- In the Phase III trial CHRONOS-3 of 458 patients with indolent non-Hodgkin’s Lymphoma (iNHL), the investigational combination of Aliqopa and rituximab was statistically significant in delaying disease progression or death (HR=0.52, 95% CI 0.39, 0.69) compared to rituximab and placebo, with a median progression-free survival (PFS) of 21.5 months (95% CI 17.8, 33.0) versus 13.8 months (95% CI 10.2, 17.5)
- The CHRONOS-3 trial included several prespecified iNHL subgroups including follicular lymphoma (FL; n=275), marginal zone lymphoma (MZL; n=95), small lymphocytic lymphoma (SLL; n=50), and lymphoplasmacytoid lymphoma/Waldenström macroglobulinemia (LPL/WM; n=38)
- Bayer is discussing the data from CHRONOS-3 with health authorities worldwide
Results from the randomized, double-blind, placebo-controlled Phase III trial CHRONOS-3 show a significant improvement in progression-free survival (PFS) with the investigational combination of Aliqopa® (copanlisib) and rituximab given intravenously in patients with relapsed indolent non-Hodgkin’s Lymphoma (iNHL) compared to the combination of rituximab and placebo.
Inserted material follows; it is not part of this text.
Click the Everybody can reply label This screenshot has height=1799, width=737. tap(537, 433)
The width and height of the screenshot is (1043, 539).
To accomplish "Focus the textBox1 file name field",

After a median follow-up of 19.2 months, patients treated with this combination had a median PFS of 21.5 months (95% CI 17.9, 33.0) versus 13.8 months in patients treated with rituximab and placebo (95% CI 10.2, 17.5), (HR=0.52, p=0.000002). No new safety signals were identified for Aliqopa in the combination arm of the study. The data will be presented in a Clinical Trials Plenary Session on April 10 at the virtual American Association for Cancer Research (AACR) Annual Meeting 2021 and simultaneously published in The Lancet Oncology.
CHRONOS-3 is a Phase III randomized, double-blind, placebo-controlled trial with the objective to evaluate whether Aliqopa in combination with rituximab is superior to placebo plus rituximab in extending PFS in patients with relapsed iNHL following at least one prior rituximab-containing therapy. Patients who had a progression-free and treatment-free interval of at least 12 months after completion of the last rituximab-containing regimen or patients unwilling/unfit or for who chemotherapy was contraindicated by reason of age, co-morbidities and/or residual toxicity were included.
In 2017, Aliqopa was approved for the treatment of adult patients with relapsed follicular lymphoma (FL) who have received at least two prior systemic therapies based on the results of a single-arm, multicenter, Phase II clinical trial (CHRONOS-1). Accelerated approval was granted for this indication based on overall response rate (ORR). Continued approval for this indication is contingent upon verification and description of clinical benefit in a confirmatory trial.